Barreiro Pablo, Camino Nuria, De Julián Rosa, González-Lahoz Juan, Soriano Vincent
Service of Infectious Diseases, Instituto de Salud Carlos III, Madrid, Spain.
HIV Clin Trials. 2003 Jul-Aug;4(4):244-7. doi: 10.1310/g67j-c2nc-2xrd-ttmm.
The outcome of 162 patients replacing protease inhibitors (PIs) by nonnucleoside reverse transcriptase inhibitors (NNRTIs) was retrospectively assessed. After 48 weeks of follow-up, nevirapine (NVP) and efavirenz (EFV) performed similarly well in simplification interventions in patients with undetectable viremia, while EFV provided significantly better results in rescue interventions after PI failure.

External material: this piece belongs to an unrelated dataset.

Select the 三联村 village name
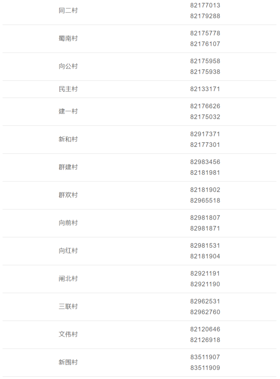Screen dimensions: 280x379 pyautogui.click(x=68, y=307)
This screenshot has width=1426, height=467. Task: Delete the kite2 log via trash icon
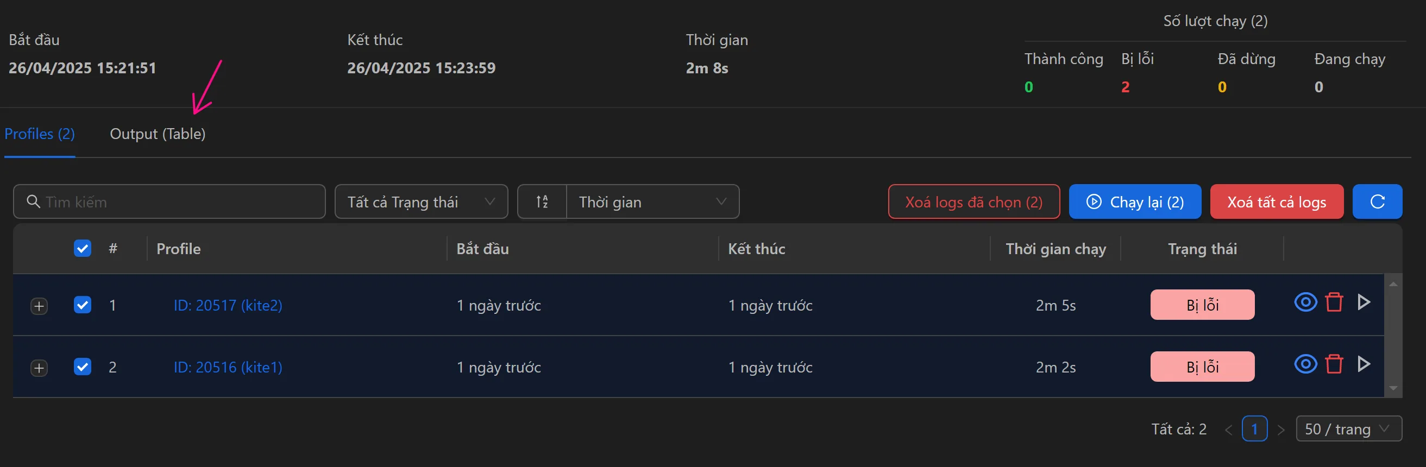click(1335, 303)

Previous suboptimal exposure to nucleoside analogs conditioned lower chances of virologic success using either NVP or EFV. Both drugs were generally well tolerated, although specific toxicities could make one drug more suitable than the other for certain patients.
对162例用非核苷类逆转录酶抑制剂(NNRTIs)替代蛋白酶抑制剂(PIs)的患者的治疗结果进行了回顾性评估。经过48周的随访,奈韦拉平(NVP)和依非韦伦(EFV)在病毒血症检测不到的患者的简化治疗干预中表现相似,而EFV在PI治疗失败后的挽救治疗干预中效果显著更好。先前核苷类似物暴露不足使使用NVP或EFV获得病毒学成功的机会降低。两种药物总体耐受性良好,尽管特定毒性可能使一种药物对某些患者比另一种更合适。